A license to share

A license to share

How permissive content licenses, inspired by OSS, helped shape today’s digital commons.
Part of
Issue 9 May 2019

Open Source

Do you care to know the location of all the streetlamps in MinneapolisThe mission number and details of each Soyuz capsule launch since 1967? Or what kinds of pictures of coffee beans you can use in a blog entry?

The answers are available thanks to copyright licensing that allows individuals, institutions, companies, governments, and community-driven projects to share work of all kinds within a standardized legal framework, often with few conditions attached other than providing credit to the source.

Licenses make possible the idea of a digital commons: freely available digital resources like civic maps, encyclopedia articles, and photo libraries. Like the historic commons of medieval England (which referred to shared pastures, forests, and hay meadows), these online resources are a shared public good. Unlike their real-world forebears, however, digital commons can’t be depleted. (Ecologist Garrett Hardin’s 1968 article “The Tragedy of the Commons” made the dilemma of shared but limited public goods famous, though it’s since been debunked as historically inaccurate, and Hardin himself exposed as a white supremacist.) The most popular licensing organization, the nonprofit Creative Commons, picked the name to illustrate the point: No matter how much water we draw from this collective well, there’s always more.

Everything we create automatically receives a restrictive license that limits use to the creator alone. That means that adopting a license for sharing is the only reliable way to ensure that others can use what we’d like to give them. Open-source software paved the way for these licenses by providing behavior to model, language to use, and a history of hard, early lessons from which to learn. OSS and the digital commons are joined at the hip, but the difference between code and other forms of creative expression required a different approach. But it’s one that, decades later, remains consonant.

The joy of the commons

The broadly defined freely licensed community organized in earnest in the 1990s alongside the open-source software movement and picked up steam at the turn of the millennium. Drawing inspiration from licenses used by GNU and open-source projects (in some cases, using identical or derivative versions), the driving force was the same: to turn knowledge into something freely shared that could benefit all, instead of keeping everything inside walled gardens with complicated rules of admission.

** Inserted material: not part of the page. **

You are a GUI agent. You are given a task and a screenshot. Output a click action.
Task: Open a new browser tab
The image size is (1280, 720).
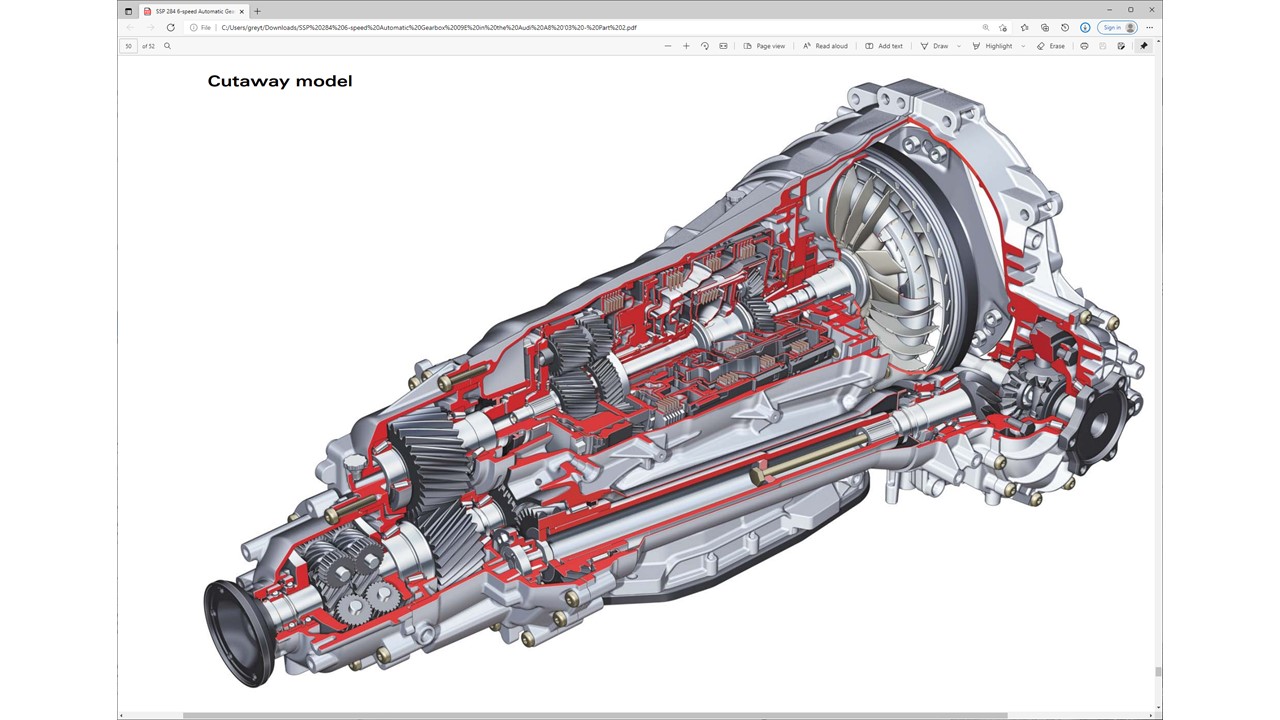[x=257, y=11]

Wikipedia, for example, emerged directly from the open-source space. “People coming out of that world and that philosophy started Wikipedia with those principles built into place,” says Stephen LaPorte, the legal director of the Wikimedia Foundation, the nonprofit that oversees Wikipedia. “What you contribute belongs to the public, available for anyone to use.”

To appear alongside and within GNU and open-source projects, freely licensed creative work had to have the same sort of copyright licensing. That could include versions of so-called “copyleft” licenses, which permit the free use of copyrighted material so long as any derivative works are shared under the same terms. The kinds of creative work covered by these licenses could include a photo captured on a smartphone and posted to Flickr with a license that lets anyone use it, even if someone were to sell a poster of the image in question with an inspirational message overlaid. They could also encompass the entire corpus of OpenStreetMap, a massively detailed global geographical database with over 40,000 monthly active contributors, some of whom are dedicated volunteers and others of whom work for corporations that benefit from its growth.

It could include academic papers, too, as the cost of accessing the online and print journals that publish them has increased at a staggering rate. This is especially galling since so much academic work is underwritten by government funding and foundations, yet remains hidden behind paywalls. The University of California system recently canceled its subscriptions to the massive Elsevier journal network in part because it couldn’t get Elsevier to agree to publish all UC papers freely. Meanwhile, the Public Library of Science (PLOS) has over 215,000 peer-reviewed articles freely available for reading and reuse.

But in order for digital commons such as Flickr, OpenStreetMap, or the Directory of Open Access Journals to exist, people have to make explicit, legally defined contributions to it. This might seem trivial, but it requires clearing two separate legal hurdles. First, almost no individual or small business can afford the legal expense of creating a content license from scratch. And while big corporations can, they have little motivation to spend money to share content as opposed to software code. After all, in the world of OSS, corporations can utilize the output of the ecosystem they’re contributing to. There’s rarely as distinct a benefit to participating in free digital works.

Second, many companies and organizations can neither contribute to nor make use of creative content without a vetted license, and custom licenses that require individual review incur greater legal expense. As such, organizations may reject them out of hand. Customized or not, content licenses are particularly complicated documents, even compared to GNU/OSS ones, because of the myriad ways in which creative work—especially visual work—may be put to use. But with the spread of standardized, free-to-use content licenses, anyone—from an individual to a global corporation (think Apple and Amazon)—can make use of them in the same way one would use OSS code. Billions of pieces of work already exist under such broad usage agreements. But it all starts with consent.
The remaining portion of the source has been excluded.